Over the years, I can see that my young friend, who reliably and cheerfully comes to help me with my barn chores, has also grown to love my horses.  He had never spent any time around big animals before, but it’s clear that he enjoys being with them.  It is also obvious that he loves trees, plants and nature.  This morning, when he comes to muck the stalls with me, I will try to start a new conversation with him.  I have no idea what I will say, but I will attempt to find common ground, listen carefully and keep an open heart. I believe that we all need to do that starting right now.

Monday, July 25, 2016

Too Hot to Trot

As the temperatures soar this summer, I’m spending much more time in my day with my horses, trying to keep them cool so the heat doesn’t cause them to be too miserable or get sick.  I’m grateful that I can carve out these short interludes to be with them and that they are right outside my back door.  It’s obvious that the horses are also very happy that I can act as their personal cooling agent. How often does that happen? Lucky girls!

Silk likes to stand in Siete’s stall next to the fan with the water buckets right under her nose. Every couple of hours, I drop in to lightly spray both horses with the hose to cool them down. Yesterday, I sprayed my arm too and feeling the delightful coolness of the fan blowing on my wet skin, I just turned the hose on myself and got soaked. Then, Silk and I spent about fifteen minutes standing absolutely still together in front of the fan.
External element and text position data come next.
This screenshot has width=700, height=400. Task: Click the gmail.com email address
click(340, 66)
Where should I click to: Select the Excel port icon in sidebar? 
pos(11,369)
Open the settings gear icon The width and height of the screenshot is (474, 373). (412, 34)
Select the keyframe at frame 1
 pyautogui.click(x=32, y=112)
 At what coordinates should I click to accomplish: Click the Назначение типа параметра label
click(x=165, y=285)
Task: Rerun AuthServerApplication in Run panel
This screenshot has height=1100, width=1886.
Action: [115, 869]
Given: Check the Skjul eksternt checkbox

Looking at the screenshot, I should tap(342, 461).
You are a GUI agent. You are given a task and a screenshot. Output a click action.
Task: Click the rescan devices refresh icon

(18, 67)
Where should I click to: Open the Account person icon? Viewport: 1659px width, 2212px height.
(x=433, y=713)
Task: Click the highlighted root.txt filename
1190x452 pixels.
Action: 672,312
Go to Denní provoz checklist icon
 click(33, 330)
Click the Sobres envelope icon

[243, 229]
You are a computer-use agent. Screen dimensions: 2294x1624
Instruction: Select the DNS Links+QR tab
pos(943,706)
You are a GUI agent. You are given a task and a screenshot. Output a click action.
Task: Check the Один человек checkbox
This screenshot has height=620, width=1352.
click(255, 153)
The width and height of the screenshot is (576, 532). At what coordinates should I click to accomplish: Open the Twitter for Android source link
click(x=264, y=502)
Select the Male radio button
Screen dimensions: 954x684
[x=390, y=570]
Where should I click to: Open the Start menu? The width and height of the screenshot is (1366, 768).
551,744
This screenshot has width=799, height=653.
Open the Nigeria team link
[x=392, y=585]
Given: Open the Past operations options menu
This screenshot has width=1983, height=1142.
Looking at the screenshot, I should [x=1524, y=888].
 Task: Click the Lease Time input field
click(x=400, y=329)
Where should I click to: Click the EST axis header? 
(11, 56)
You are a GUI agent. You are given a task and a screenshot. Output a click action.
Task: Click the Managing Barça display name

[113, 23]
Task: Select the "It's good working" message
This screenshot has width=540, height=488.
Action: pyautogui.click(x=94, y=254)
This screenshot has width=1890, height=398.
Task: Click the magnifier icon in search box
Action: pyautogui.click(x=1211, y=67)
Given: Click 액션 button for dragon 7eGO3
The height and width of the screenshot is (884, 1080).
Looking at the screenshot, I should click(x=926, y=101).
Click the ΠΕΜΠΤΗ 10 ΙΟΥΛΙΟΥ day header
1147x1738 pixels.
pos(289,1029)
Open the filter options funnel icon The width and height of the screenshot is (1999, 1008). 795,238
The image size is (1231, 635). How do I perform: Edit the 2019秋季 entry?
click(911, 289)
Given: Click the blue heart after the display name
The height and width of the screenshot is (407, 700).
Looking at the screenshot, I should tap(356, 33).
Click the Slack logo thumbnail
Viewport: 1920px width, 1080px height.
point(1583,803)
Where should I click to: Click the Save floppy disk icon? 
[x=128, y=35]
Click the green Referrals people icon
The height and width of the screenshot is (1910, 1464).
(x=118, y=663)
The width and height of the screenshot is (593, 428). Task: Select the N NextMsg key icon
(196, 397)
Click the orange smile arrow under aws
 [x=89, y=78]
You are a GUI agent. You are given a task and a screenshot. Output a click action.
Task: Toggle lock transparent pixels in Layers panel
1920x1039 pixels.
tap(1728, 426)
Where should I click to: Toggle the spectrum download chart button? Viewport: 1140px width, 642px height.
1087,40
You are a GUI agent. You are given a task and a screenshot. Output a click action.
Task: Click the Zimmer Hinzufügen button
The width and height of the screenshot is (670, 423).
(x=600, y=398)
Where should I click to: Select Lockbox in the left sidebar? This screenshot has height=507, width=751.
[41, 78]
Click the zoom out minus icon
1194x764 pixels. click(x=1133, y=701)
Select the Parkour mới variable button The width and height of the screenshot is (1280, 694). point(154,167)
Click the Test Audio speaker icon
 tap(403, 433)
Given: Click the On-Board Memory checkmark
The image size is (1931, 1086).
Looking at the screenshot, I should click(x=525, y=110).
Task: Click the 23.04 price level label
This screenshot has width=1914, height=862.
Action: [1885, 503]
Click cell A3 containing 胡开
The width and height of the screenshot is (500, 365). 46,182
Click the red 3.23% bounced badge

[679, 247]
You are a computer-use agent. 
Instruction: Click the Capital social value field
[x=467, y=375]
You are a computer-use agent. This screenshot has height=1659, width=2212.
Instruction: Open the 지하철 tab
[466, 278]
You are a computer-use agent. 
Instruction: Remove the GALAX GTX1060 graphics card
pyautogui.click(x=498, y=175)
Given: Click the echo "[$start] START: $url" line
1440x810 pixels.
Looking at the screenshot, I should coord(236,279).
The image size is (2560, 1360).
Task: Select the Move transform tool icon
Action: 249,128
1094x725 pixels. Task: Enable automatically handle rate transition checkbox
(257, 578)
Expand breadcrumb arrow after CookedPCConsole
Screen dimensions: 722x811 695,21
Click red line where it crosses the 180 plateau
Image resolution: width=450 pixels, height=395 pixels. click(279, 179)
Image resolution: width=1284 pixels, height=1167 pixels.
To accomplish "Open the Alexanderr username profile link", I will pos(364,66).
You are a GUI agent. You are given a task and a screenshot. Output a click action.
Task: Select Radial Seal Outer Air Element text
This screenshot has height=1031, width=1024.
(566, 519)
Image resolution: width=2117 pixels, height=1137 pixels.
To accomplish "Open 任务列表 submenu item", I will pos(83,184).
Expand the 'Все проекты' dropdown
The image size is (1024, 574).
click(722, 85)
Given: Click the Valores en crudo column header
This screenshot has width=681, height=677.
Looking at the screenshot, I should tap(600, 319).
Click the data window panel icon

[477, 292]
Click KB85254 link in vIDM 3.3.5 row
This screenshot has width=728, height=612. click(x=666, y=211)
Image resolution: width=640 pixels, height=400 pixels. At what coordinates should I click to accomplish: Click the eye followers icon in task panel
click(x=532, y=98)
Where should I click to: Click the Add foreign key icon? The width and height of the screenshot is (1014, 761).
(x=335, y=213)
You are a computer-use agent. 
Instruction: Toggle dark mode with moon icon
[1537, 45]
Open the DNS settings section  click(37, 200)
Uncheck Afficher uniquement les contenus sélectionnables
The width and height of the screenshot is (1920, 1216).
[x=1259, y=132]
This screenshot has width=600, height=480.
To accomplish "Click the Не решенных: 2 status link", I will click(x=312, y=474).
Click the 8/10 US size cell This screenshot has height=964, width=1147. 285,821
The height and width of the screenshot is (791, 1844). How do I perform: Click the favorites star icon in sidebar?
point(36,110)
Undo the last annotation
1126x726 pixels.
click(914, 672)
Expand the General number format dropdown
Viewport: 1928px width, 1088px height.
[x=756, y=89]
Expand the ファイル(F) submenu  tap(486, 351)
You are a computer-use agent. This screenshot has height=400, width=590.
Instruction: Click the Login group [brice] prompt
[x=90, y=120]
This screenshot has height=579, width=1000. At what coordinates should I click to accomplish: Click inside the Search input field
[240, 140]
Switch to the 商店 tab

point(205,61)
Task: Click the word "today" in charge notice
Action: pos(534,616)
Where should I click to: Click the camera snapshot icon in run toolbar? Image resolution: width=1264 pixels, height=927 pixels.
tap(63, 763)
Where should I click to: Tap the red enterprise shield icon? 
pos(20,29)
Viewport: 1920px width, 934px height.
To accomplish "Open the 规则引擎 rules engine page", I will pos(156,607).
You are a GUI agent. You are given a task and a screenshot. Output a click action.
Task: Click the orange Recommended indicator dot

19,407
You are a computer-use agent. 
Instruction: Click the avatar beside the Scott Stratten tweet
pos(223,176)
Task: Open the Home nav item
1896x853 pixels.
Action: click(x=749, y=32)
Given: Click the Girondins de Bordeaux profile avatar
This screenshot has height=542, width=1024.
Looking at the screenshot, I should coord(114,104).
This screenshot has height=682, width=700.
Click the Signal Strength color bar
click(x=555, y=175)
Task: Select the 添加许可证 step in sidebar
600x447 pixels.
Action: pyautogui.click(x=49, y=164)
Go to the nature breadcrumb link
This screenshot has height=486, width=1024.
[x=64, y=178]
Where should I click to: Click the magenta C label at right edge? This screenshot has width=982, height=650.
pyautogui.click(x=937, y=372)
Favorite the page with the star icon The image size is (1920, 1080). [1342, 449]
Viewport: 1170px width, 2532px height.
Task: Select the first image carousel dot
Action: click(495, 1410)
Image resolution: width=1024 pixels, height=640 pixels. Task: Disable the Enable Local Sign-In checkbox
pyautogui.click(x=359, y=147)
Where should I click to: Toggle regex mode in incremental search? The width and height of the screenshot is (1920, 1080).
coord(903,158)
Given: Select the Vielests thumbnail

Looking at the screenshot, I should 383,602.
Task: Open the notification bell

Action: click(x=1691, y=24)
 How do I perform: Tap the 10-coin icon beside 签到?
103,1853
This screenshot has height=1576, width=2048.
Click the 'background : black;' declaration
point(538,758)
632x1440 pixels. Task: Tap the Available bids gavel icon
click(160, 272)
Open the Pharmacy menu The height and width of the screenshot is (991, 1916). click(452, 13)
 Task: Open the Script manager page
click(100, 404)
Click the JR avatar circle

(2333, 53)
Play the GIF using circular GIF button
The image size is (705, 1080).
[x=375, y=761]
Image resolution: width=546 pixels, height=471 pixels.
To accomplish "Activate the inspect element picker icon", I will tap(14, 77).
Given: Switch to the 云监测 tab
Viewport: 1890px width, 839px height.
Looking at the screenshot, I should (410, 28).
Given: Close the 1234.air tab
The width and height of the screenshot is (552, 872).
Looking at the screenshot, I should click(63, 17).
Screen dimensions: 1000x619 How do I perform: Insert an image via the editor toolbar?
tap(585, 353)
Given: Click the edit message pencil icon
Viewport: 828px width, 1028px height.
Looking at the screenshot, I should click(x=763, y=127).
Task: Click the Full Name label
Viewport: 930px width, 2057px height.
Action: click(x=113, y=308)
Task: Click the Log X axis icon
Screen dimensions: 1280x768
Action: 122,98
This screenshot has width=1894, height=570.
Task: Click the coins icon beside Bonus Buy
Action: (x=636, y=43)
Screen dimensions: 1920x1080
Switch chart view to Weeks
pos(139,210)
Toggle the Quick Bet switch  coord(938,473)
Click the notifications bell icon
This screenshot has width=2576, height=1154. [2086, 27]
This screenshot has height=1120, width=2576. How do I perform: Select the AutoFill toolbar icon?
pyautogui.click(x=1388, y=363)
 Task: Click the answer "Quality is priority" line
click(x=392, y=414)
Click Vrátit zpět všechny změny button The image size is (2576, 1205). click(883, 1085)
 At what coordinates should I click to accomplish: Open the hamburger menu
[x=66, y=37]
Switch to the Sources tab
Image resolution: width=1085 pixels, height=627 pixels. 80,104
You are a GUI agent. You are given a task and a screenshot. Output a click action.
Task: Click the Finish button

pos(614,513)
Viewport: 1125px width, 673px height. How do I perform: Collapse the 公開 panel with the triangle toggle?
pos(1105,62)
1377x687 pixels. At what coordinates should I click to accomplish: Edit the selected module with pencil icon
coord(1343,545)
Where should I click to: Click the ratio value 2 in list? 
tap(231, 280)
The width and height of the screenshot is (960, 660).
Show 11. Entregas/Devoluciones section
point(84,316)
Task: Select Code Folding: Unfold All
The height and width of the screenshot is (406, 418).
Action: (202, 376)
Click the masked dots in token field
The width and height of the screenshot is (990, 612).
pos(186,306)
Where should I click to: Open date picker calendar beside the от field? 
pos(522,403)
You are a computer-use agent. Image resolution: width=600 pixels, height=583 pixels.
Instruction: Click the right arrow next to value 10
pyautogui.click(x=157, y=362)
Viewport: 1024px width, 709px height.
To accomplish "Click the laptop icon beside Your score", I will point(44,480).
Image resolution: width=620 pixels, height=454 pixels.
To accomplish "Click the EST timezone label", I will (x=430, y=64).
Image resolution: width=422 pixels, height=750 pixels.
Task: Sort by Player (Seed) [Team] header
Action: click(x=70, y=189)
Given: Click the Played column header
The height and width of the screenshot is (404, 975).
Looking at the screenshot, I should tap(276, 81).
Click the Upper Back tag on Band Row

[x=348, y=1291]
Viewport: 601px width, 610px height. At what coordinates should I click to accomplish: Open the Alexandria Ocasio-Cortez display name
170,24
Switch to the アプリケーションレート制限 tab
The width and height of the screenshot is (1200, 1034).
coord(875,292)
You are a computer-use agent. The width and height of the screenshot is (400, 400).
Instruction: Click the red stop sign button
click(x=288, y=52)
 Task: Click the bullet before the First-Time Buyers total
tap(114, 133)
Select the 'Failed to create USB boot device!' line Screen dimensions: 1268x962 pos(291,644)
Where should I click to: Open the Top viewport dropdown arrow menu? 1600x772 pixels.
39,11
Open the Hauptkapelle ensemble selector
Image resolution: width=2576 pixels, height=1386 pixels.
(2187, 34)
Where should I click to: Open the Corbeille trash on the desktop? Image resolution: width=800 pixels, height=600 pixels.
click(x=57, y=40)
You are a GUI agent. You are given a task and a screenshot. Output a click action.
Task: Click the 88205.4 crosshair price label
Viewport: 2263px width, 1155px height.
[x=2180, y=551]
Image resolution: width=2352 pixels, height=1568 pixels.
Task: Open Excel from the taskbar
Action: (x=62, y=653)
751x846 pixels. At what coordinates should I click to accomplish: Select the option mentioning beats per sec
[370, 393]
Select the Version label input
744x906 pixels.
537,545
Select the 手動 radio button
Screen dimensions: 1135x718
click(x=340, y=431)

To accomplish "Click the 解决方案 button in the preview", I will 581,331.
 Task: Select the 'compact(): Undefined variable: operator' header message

The absolutely still part is important too. Standing without motion is something that I notice the horses do when it is very hot and they want to conserve their energy. Alone, I would have begun to fidget, but with Silk to show me how to do it effortlessly, I was totally content to rest next to her.

This morning, I asked myself, if I were a horse, what would I need to be comfortable today?  Fly masks, non-toxic spray to make me not taste good to insects,  cool water, and tasty hay and other interesting things to eat like grass and carrots are at the top of the list.  We are down to the very end of our second cut hay, counting the days until the new second cutting is baled and ready.  I was able to score nine very nice, clover laced bales to get us through this week until the fresh stuff is available next Sunday.  The girls are so pleased, murmuring “Nmm, nmm!” loudly as I approach with more flakes.  I also make a “tea” for Siete, adding a little molasses and sweet feed to the bucket.  She’s not a big water drinker, so it keeps her hydrated when it’s this hot.


It seems like things aren’t going to cool down for another four or five days.  To my surprise, I didn’t feel discouraged by that news. It sure beats trudging out to the barn in two feet of snow.  “Don’t worry, girls, we got this one covered,” I told them last night. “Nmm, nmm!”